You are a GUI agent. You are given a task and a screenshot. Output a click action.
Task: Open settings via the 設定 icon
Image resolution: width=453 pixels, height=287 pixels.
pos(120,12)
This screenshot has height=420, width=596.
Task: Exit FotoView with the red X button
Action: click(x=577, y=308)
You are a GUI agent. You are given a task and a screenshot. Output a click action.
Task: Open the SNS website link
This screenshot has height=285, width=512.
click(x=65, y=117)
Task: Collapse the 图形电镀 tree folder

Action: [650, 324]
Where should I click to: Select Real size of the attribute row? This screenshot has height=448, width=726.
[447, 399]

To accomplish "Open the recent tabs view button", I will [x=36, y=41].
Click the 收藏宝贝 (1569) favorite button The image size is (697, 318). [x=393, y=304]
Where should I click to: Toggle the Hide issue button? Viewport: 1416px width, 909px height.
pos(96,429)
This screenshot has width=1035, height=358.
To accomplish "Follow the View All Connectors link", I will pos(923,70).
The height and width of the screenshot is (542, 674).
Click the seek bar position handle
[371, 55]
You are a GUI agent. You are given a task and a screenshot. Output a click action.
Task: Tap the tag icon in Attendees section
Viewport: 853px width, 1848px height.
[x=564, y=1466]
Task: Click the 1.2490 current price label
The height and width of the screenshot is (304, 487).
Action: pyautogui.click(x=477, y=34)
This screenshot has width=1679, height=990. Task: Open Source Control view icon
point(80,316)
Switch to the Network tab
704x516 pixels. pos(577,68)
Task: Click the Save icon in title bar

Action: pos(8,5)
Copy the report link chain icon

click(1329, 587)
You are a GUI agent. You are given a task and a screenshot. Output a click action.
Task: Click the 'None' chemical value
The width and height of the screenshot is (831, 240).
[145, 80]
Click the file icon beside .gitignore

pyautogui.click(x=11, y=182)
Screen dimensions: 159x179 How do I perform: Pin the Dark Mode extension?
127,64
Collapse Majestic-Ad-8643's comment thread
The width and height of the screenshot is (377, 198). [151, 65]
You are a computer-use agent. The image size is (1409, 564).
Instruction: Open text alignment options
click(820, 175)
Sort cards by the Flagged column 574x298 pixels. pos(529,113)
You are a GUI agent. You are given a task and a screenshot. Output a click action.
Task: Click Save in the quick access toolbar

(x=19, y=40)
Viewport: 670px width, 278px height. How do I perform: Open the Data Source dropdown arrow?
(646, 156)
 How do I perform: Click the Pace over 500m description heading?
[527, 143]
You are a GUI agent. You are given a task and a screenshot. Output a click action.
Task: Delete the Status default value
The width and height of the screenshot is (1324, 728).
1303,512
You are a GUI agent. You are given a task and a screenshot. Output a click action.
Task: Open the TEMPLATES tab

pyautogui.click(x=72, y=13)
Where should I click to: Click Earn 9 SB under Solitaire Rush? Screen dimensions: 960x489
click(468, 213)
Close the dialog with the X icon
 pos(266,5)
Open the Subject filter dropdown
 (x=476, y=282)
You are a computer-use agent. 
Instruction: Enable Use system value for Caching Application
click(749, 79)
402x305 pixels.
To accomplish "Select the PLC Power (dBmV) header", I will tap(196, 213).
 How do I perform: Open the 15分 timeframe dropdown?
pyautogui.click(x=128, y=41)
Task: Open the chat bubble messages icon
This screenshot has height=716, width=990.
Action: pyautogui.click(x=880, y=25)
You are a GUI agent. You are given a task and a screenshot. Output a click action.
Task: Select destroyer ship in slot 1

#### Prompt
Report each line in the rows above that contains the string "will". Copy every such line in full.

#### Problem solution
To accomplish "Open the recent tabs view button", I will [x=36, y=41].
To accomplish "Follow the View All Connectors link", I will pos(923,70).
To accomplish "Select the PLC Power (dBmV) header", I will tap(196, 213).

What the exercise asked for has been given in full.